- Born: 6 January 1887 Madras, British India
- Died: 10 October 1926 (aged 39) Madras, British India
- Occupations: Lawyer; journalist;
- Known for: Journalism

= S. Rangaswami Iyengar =

Srinivasa Raghavaiyangar Rangaswami Iyengar (6 January 1887 – 23 October 1926) was an Indian lawyer and journalist who served as the editor of The Hindu from 1923 till his own death in 1926. He was the son of S. Srinivasa Raghavaiyangar and nephew of S. Kasturi Ranga Iyengar.

== Early life and education ==

Rangaswami was born to civil servant S. Srinivasa Raghavaiyangar on 6 January 1887. Raghavaiyangar served as Inspector General of Registration in the Madras Presidency and later, Diwan of Baroda. Rangaswami was Raghavaiyangar's fourth son. His uncle was the journalist S. Kasturi Ranga Iyengar, founder of Kasturi and Sons.

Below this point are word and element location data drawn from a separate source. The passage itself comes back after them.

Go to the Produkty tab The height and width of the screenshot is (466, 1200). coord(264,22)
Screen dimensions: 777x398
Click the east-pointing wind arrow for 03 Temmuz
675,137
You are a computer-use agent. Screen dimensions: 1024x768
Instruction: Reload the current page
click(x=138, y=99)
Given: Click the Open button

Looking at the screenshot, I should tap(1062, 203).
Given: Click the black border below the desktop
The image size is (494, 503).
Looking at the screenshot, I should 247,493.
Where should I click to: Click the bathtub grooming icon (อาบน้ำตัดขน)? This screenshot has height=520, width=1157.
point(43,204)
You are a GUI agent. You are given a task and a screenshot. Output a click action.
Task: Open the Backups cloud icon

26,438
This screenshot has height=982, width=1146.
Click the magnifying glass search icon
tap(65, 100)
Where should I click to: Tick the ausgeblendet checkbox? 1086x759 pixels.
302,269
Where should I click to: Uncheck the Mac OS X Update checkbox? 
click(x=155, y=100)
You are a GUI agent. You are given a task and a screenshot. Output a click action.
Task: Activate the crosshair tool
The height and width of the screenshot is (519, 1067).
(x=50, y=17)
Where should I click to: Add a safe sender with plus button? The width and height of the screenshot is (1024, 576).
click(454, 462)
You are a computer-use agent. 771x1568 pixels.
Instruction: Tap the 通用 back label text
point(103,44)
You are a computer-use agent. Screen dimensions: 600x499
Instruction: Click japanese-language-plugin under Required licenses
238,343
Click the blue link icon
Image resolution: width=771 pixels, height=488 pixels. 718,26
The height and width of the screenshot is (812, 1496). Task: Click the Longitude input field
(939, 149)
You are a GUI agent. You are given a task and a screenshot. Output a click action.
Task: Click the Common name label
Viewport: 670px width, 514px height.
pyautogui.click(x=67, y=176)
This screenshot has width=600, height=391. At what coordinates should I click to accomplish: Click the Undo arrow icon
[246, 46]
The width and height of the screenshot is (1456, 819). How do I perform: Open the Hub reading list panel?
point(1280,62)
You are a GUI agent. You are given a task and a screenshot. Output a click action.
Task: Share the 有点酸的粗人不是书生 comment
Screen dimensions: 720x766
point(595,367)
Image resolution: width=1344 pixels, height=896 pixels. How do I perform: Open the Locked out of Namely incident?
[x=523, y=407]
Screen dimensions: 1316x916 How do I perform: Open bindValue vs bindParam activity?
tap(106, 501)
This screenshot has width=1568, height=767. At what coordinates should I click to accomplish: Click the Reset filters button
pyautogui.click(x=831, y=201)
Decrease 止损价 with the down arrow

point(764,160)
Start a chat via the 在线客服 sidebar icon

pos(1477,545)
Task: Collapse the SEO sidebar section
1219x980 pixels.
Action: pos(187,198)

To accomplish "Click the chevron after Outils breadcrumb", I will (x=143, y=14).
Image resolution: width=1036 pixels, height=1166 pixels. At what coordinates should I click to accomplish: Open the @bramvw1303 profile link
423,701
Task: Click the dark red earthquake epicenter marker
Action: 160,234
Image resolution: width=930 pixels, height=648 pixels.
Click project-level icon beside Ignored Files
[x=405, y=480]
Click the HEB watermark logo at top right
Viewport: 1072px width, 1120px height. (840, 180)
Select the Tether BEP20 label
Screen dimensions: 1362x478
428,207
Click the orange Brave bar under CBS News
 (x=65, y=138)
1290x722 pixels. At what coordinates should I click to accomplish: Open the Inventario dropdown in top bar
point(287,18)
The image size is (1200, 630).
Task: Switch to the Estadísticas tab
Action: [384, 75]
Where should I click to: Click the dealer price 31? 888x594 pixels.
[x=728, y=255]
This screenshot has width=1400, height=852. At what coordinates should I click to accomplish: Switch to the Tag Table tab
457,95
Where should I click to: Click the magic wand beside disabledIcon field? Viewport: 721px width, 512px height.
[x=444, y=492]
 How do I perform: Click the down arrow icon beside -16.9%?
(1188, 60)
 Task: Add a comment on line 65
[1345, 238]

Rangaswami completed his matriculation in 1903 at the age of sixteen and graduated in law. After practising as a lawyer for sometime, Rangaswami joined The Hindu as Assistant Editor in 1910.

== Career ==

Rangaswami came into limelight through his accounts of the battles of the First World War. Towards the end of the 1910s, Rangaswami became more aggressive and began targeting the British administrations and loyalist. He was particularly critical of V. S. Srinivasa Sastri who he described as "the pet lamb of the British government". He was also, at the same time, sharply critical of Mahatma Gandhi.

Following Kasturi Ranga Iyengar's death in 1923, Rangaswami took over as editor with K. Srinivasan as managing director and served till October 1926.

== Death ==

Rangaswami Iyengar died on 23 October 1926 due to an unknown illness. The Managing Director K. Srinivasan served as editor from 1926 to 1928, when A. Rangaswami Iyengar took over.